NASHVILLE — So what’s worse?

Falling off the tightrope three steps from the end? Or never climbing the ladder at all?

The Ducks limped their way out of Bridgestone Arena, the loudest and happiest roadhouse in Nashville on Monday night.

Their 17-game run toward the Stanley Cup had been adjourned by the Predators, 6-3, although it was tied 3-3 until Colton Sissons scored his third goal of the game with six minutes left. Nashville won in six games and plays either Ottawa or Pittsburgh in Game 1 of the Final on May 29.

When you don’t make the playoffs whatsoever, you normally see the end coming long before it arrives. When you get eliminated in the playoffs, particularly when the series was 2-2 just 96 hours ago, it’s an emergency brake.

Terry Francona, the manager of the Indians, used to relate those endings to running into a brick wall. There’s a concussive effect to the spirit.

“That’s how it goes, you capitalize on your opportunities, and when you don’t, the game is over and the season is over,” Andrew Cogliano said. “To go out like that, it’s a joke.”

The Ducks went out in the most enervating way possible. They were by far the better team in Game 6 from create to crease. If they gave out awards on style points, they would be heading back to Honda Center for Game 7 on Wednesday. But the league goes by goals, and Nashville got four pucks past Jonathan Bernier and needed only 16 shots to do it (the fifth and sixth goals went into an empty net).

Meanwhile, the Ducks ranked 41 shots on goal, had 22 others blocked and missed the net 10 times. They launched 73 pucks toward Pekka Rinne. Nashville shot only 35 more times. So much for Corsi and Fenwick, the metrics that measure such things. Of course, the Kings led the league in Corsi this year. Monday night was Christmas in May for their fans, since it marked the Ducks’ demise, but the Kings themselves never got to Game 1.

It’s difficult to justify copping a plea.

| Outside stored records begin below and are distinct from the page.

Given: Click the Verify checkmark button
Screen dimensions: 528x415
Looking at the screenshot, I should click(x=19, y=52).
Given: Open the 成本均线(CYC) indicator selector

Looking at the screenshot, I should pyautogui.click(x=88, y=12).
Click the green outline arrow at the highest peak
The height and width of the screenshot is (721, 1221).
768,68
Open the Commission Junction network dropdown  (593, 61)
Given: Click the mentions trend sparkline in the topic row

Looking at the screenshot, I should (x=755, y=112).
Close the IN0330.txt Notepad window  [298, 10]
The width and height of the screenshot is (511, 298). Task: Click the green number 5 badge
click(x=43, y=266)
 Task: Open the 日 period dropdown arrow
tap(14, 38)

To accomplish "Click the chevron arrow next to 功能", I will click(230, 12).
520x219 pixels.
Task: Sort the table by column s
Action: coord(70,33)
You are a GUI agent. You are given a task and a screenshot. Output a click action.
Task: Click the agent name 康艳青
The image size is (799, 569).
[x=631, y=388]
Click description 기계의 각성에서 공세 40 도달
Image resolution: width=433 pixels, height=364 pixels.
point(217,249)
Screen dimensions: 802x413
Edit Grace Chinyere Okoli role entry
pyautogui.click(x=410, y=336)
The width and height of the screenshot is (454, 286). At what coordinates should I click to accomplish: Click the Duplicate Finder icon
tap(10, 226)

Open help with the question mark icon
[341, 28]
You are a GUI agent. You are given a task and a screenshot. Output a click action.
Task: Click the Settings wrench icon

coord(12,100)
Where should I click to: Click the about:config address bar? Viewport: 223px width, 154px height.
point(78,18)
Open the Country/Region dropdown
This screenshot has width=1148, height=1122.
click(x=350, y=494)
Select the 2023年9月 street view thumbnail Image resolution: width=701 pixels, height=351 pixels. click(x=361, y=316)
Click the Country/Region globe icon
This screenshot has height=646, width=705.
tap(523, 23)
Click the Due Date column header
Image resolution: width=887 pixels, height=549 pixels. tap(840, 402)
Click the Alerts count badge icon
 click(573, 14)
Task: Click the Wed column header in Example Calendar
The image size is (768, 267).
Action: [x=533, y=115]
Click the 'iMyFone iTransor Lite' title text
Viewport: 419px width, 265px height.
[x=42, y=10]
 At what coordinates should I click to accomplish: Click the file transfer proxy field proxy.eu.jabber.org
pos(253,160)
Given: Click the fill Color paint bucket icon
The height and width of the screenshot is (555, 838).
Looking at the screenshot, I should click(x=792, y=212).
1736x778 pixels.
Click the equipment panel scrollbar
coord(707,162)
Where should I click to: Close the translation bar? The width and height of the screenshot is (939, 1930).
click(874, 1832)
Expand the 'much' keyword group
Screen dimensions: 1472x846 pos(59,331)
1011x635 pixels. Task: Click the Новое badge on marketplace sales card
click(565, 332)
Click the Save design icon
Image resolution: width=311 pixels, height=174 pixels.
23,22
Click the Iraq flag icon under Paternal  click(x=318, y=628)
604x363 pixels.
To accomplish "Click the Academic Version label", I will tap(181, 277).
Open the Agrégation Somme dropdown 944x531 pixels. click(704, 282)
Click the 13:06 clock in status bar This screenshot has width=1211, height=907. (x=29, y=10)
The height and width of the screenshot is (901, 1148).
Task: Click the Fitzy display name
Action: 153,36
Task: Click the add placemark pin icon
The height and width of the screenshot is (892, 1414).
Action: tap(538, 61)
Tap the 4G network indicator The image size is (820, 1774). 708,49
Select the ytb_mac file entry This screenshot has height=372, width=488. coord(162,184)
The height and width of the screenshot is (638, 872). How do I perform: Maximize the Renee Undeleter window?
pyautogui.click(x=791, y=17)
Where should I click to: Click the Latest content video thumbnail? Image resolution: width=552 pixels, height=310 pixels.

Nashville didn’t have Ryan Johansen, who left the arena in an ambulance after Game 4. Johansen did show up Monday night with his crutches, and that brought the loudest boom for the fans, who had also celebrated Trisha Yearwood’s rendition of the National Anthem.

But the Ducks borrowed a Yearwood lyric: “Don’t come cryin’ to me.” In the end they were missing wingers Rickard Rakell and Patrick Eaves. Only 12 players in the NHL regular season scored more goals than Rakell (34), who had 13 points in the 15 playoff games he played. Only 16 players in the NHL regular season scored more goals than Eaves (32).

Then John Gibson (hamstring) couldn’t get through the morning skate and gave way to Jonathan Bernier, who had never started a playoff game even though he’s played 255 times in the regular season. The first Nashville goal went off Brandon Montour’s skate and past him. The other three weren’t easy, but at least a couple could have been stopped, at least by a Western Conference championship-caliber goalie.

“We scored three goals and that’s usually enough in playoff hockey,” Coach Randy Carlyle said. “They scored too many goals on us.”

As Ryan Getzlaf would say, the Predators “played hard on the net, they bore down.” That decides games. The Ducks found various way to score during these playoffs, but they were not an effective finishing team until they got Eaves, who now takes his career season to the free-agent market.

Corey Perry had a playoff season of renewal, as he found his way to the front of the net again, but Nashville was consistently better at jumping on rebounds and making those slick passes down low that hung both Gibson and Bernier out to dry at times.

Ryan Kesler sat at his locker when the room opened, still in full uniform, a towel covering his head. He played with his usual glowering passion, but he scored one point in six games, and Nashville’s top line had its way, at times, in every game.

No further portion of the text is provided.